Congratulations on ur book


----------



## Sharlow (Dec 20, 2009)

Marisa14 said:


> Congratulations on ur book


Thank you very much. It was fun to write. I'm happy that I decided to have a paperback version made as well. Nice to see that so,e are buying it, but I still like the price of it on Kindle. Paperbacks are so much more expensive then digital.


----------



## Sharlow (Dec 20, 2009)

Hey everyone. Been awhile since I posted here. I hope everyone's well. Recently Fallen Blood received a 5 star review from a review blogger. I thought I'd put the review here. I hope you enjoy it, and please stop by her site and check out all of her other reviews. Thanks!

http://sparkling-reviews.blogspot.com/2010/08/fallen-blood.html

Brian has been in love with Heather for as long as he can remember, the only issue is Heather doesn't even know he is alive. He steals glances at her at school, but it's when she falls asleep that Brian gets to really see Heather.
Brian is a vampire and has the ability to visit Heather in her dreams. He can also travel to anywhere she is. One night he decides to visit her, to find that she isn't home. Instead she is in an abandoned house with her boyfriend and some friends. When Heather goes to go home early, men in black suits try coming to find her.

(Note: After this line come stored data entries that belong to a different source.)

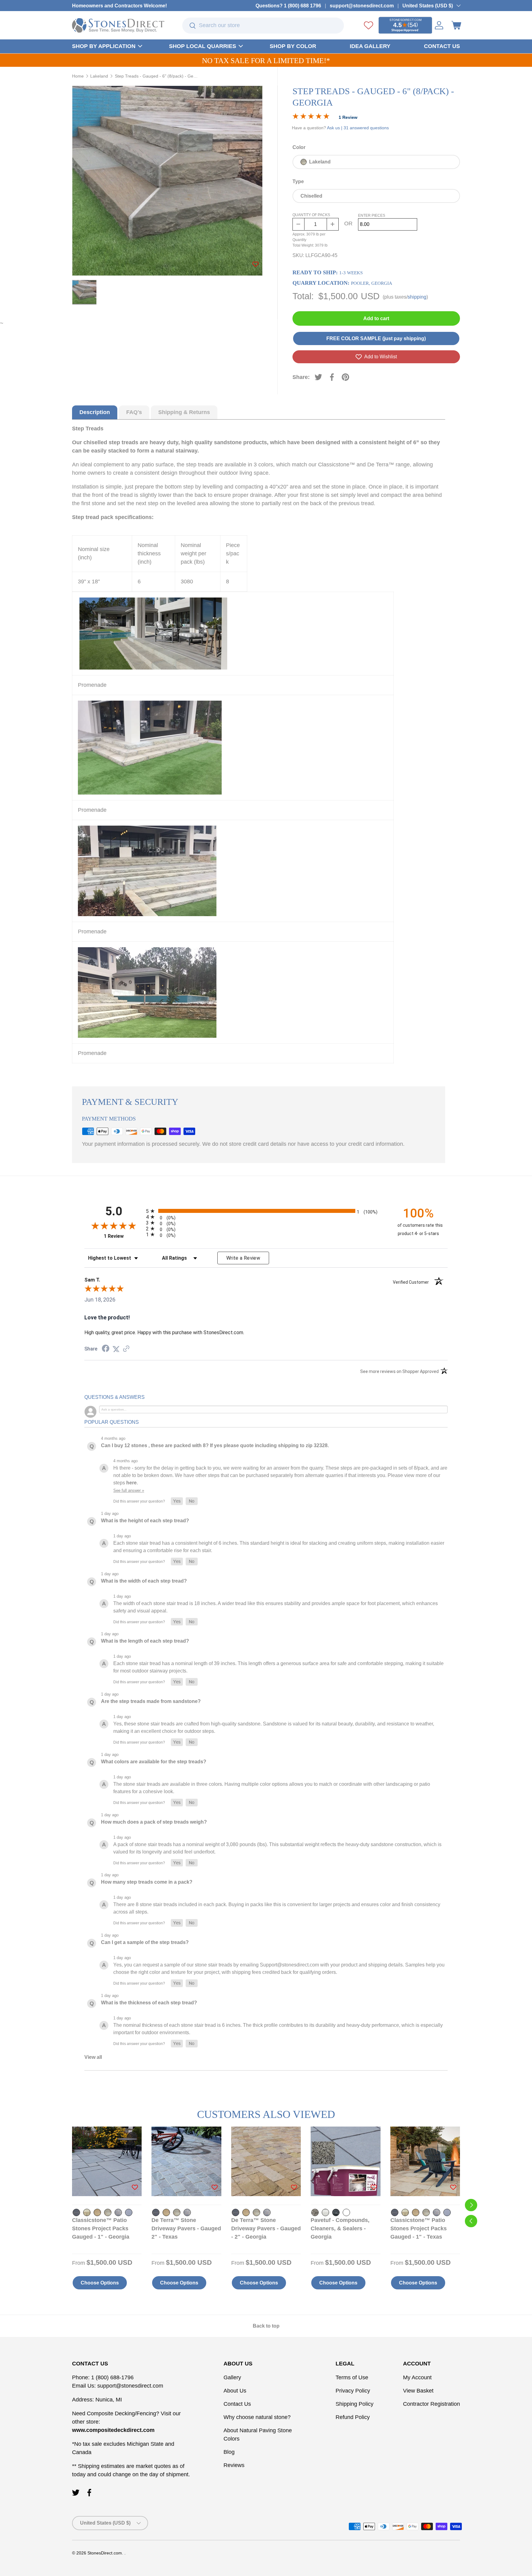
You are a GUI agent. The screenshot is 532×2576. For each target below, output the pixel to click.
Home (78, 76)
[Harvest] (97, 2212)
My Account (417, 2377)
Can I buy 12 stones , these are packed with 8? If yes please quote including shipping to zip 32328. (215, 1445)
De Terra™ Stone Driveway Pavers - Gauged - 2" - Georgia (266, 2228)
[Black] (336, 2212)
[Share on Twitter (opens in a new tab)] (116, 1349)
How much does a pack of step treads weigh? (154, 1822)
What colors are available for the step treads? (153, 1761)
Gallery (232, 2377)
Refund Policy (353, 2417)
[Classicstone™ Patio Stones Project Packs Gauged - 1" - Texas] (425, 2161)
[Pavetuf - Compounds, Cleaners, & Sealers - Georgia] (345, 2161)
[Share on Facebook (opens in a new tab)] (105, 1349)
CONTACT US (442, 46)
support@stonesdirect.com (362, 5)
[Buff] (315, 2212)
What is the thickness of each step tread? (149, 2002)
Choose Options (100, 2282)
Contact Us (237, 2404)
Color (298, 147)
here (131, 1482)
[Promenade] (118, 2212)
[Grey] (325, 2212)
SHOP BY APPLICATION (103, 46)
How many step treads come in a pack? (146, 1882)
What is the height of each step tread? (145, 1520)
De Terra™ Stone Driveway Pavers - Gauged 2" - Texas (186, 2228)
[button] (456, 25)
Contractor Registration (431, 2404)
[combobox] (263, 26)
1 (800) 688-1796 (112, 2377)
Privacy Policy (353, 2391)
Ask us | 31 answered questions (358, 127)
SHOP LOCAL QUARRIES (202, 46)
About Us (235, 2391)
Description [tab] (94, 412)
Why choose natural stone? (257, 2417)
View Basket (418, 2391)
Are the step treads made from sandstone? (151, 1701)
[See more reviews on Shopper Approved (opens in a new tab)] (126, 1349)
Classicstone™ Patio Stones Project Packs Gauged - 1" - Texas (418, 2228)
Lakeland (99, 76)
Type (298, 181)
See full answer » (128, 1490)
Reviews (234, 2465)
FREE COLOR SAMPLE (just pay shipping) (376, 338)
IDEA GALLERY (370, 46)
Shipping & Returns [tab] (184, 412)
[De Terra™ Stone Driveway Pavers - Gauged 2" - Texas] (186, 2161)
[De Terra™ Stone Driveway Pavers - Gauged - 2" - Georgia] (266, 2161)
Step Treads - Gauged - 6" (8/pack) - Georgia (156, 76)
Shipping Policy (354, 2404)
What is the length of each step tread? (145, 1641)
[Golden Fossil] (87, 2212)
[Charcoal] (76, 2212)
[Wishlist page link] (368, 25)
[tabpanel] (258, 748)
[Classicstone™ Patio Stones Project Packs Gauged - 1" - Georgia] (107, 2161)
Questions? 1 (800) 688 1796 (288, 5)
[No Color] (346, 2212)
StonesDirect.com (104, 2553)
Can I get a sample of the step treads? (145, 1942)
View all (93, 2057)
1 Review (348, 117)
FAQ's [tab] (134, 412)
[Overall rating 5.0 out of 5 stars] (310, 117)
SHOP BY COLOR (293, 46)
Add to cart (376, 318)
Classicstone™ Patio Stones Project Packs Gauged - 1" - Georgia (100, 2228)
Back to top (266, 2325)
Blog (229, 2452)
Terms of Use (352, 2377)
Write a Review (243, 1258)
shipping (417, 297)
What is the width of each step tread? (144, 1581)
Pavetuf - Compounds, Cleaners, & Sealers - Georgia (340, 2228)
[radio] (266, 1211)
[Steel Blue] (128, 2212)
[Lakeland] (107, 2212)
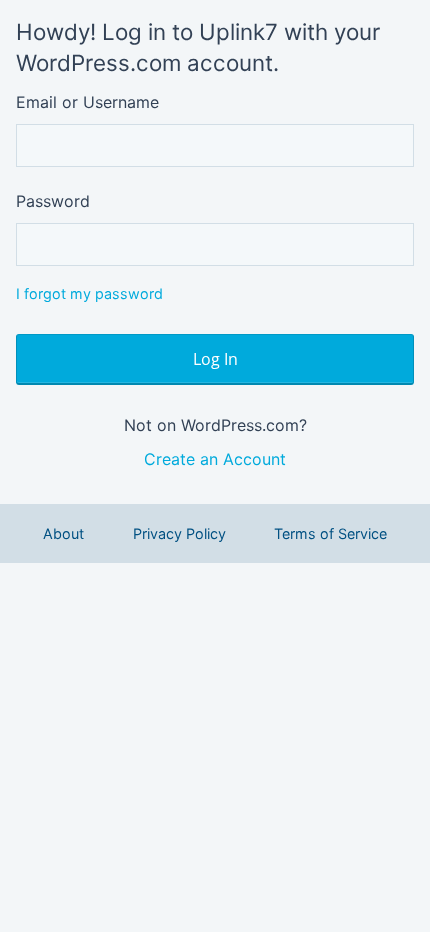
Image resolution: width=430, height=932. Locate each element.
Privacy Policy (179, 533)
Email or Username (87, 102)
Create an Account (215, 459)
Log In (215, 359)
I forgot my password (89, 293)
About (63, 533)
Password (53, 201)
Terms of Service (330, 533)
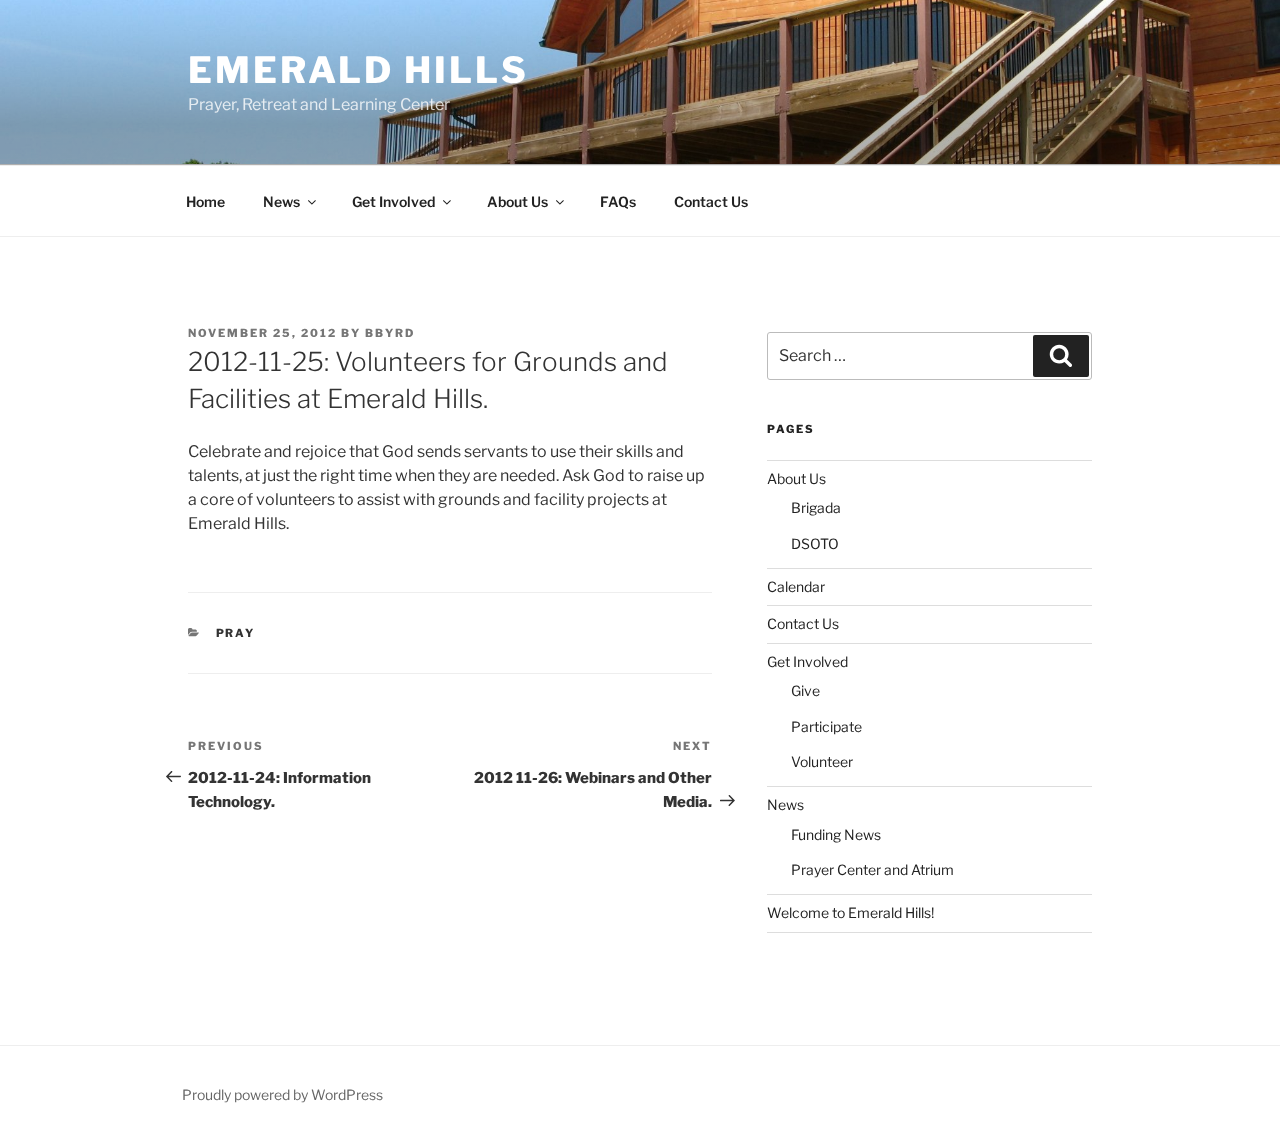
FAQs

Heather is able to hide with Brian's help, but the men in suits have her family and friends. Brian is unsure what he should do, but he knows that he needs to protect Heather at all costs. So Brian and Heather leave town, meeting some great characters along the way. But trouble is not far behind....

I LOVED fallen blood. It is written in the 3rd person, which is exactly how the book had to be written to be portrayed so strongly. The more than I got into the book, I felt as though I was part of Brian and Heather's friends... that I was on this dangerous journey with them. I really liked the turn on vampire's that Martin took, Brian is not your ordinary everyday dead, can't go in sunlight vampire ... he is alive. I couldn't believe it what I was reading... I had to keep saying to myself " NO WAY! THAT DID NOT JUST HAPPEN!" I pretty sure I annoyed a few people that were around me! There is suspense, action and romance at every turn! I just couldn't get enough...

Note To Martin: Thanks for the great read... but really did you have to give me an ending like that... I NEED MORE!


----------



## Sharlow (Dec 20, 2009)

Well tis the season. Fallen Blood is now on sale for 0.99 for the holiday season. If you have been waiting to get this, now's your chance at a discount.


----------



## Sharlow (Dec 20, 2009)

The response to Fallen Bloods sales over the holidays was so good, I've decided to leave book 1 at the introduction price of 0.99  for the time being. I'm not sure how long this will last, but I figure at least through January. Longer if interest stays at such a high rate.


----------



## Sharlow (Dec 20, 2009)

Today Fallen Blood broke into the top 10 best selling Books > Romance > Gothic Romances list! 
I'm excited at how quickly it's climbing the charts. I want to say thank you to everyone who has purchased it in and making it a success!

Thank you
Martin


----------